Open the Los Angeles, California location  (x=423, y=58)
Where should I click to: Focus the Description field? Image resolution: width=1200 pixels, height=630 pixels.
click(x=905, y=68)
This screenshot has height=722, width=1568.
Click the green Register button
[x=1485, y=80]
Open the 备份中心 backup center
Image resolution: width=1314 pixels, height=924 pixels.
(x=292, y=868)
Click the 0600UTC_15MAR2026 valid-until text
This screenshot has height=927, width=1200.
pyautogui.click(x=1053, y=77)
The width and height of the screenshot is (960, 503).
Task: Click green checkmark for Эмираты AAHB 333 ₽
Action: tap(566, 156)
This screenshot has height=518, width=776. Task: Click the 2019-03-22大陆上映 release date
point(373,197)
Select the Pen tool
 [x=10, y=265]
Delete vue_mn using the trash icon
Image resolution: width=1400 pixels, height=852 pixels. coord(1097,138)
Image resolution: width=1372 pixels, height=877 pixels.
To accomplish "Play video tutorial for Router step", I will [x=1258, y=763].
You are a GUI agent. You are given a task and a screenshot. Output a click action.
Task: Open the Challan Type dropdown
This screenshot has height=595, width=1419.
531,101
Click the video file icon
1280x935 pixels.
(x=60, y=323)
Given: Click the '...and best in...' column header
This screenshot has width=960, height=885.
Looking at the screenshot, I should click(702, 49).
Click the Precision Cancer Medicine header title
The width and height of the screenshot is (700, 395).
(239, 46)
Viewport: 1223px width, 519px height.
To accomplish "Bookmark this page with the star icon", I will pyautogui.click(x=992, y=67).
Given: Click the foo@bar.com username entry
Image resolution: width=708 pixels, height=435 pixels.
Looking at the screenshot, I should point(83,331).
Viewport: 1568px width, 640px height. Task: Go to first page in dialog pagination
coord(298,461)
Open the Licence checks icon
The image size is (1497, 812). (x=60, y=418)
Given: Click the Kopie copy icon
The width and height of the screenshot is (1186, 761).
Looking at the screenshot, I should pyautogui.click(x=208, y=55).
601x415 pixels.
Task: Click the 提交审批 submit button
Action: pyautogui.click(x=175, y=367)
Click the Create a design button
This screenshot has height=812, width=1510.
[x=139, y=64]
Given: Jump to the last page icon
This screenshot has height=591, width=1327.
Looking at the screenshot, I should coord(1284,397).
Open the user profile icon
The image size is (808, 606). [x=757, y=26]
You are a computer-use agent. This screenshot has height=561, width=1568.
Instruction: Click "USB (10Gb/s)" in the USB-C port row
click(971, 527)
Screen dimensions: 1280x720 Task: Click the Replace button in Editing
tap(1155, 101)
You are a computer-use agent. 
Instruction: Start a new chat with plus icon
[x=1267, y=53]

Assignment: What is needed is a word-for-word copy of the records.

Response:
Open the Los Angeles, California location  (x=423, y=58)
Where should I click to: Focus the Description field? Image resolution: width=1200 pixels, height=630 pixels.
click(x=905, y=68)
This screenshot has height=722, width=1568.
Click the green Register button
[x=1485, y=80]
Open the 备份中心 backup center
Image resolution: width=1314 pixels, height=924 pixels.
(x=292, y=868)
Click the 0600UTC_15MAR2026 valid-until text
This screenshot has height=927, width=1200.
pyautogui.click(x=1053, y=77)
The width and height of the screenshot is (960, 503).
Task: Click green checkmark for Эмираты AAHB 333 ₽
Action: tap(566, 156)
This screenshot has height=518, width=776. Task: Click the 2019-03-22大陆上映 release date
point(373,197)
Select the Pen tool
 [x=10, y=265]
Delete vue_mn using the trash icon
Image resolution: width=1400 pixels, height=852 pixels. coord(1097,138)
Image resolution: width=1372 pixels, height=877 pixels.
To accomplish "Play video tutorial for Router step", I will [x=1258, y=763].
You are a GUI agent. You are given a task and a screenshot. Output a click action.
Task: Open the Challan Type dropdown
This screenshot has height=595, width=1419.
531,101
Click the video file icon
1280x935 pixels.
(x=60, y=323)
Given: Click the '...and best in...' column header
This screenshot has width=960, height=885.
Looking at the screenshot, I should click(702, 49).
Click the Precision Cancer Medicine header title
The width and height of the screenshot is (700, 395).
(239, 46)
Viewport: 1223px width, 519px height.
To accomplish "Bookmark this page with the star icon", I will pyautogui.click(x=992, y=67).
Given: Click the foo@bar.com username entry
Image resolution: width=708 pixels, height=435 pixels.
Looking at the screenshot, I should point(83,331).
Viewport: 1568px width, 640px height. Task: Go to first page in dialog pagination
coord(298,461)
Open the Licence checks icon
The image size is (1497, 812). (x=60, y=418)
Given: Click the Kopie copy icon
The width and height of the screenshot is (1186, 761).
Looking at the screenshot, I should pyautogui.click(x=208, y=55).
601x415 pixels.
Task: Click the 提交审批 submit button
Action: pyautogui.click(x=175, y=367)
Click the Create a design button
This screenshot has height=812, width=1510.
[x=139, y=64]
Given: Jump to the last page icon
This screenshot has height=591, width=1327.
Looking at the screenshot, I should coord(1284,397).
Open the user profile icon
The image size is (808, 606). [x=757, y=26]
You are a computer-use agent. This screenshot has height=561, width=1568.
Instruction: Click "USB (10Gb/s)" in the USB-C port row
click(971, 527)
Screen dimensions: 1280x720 Task: Click the Replace button in Editing
tap(1155, 101)
You are a computer-use agent. 
Instruction: Start a new chat with plus icon
[x=1267, y=53]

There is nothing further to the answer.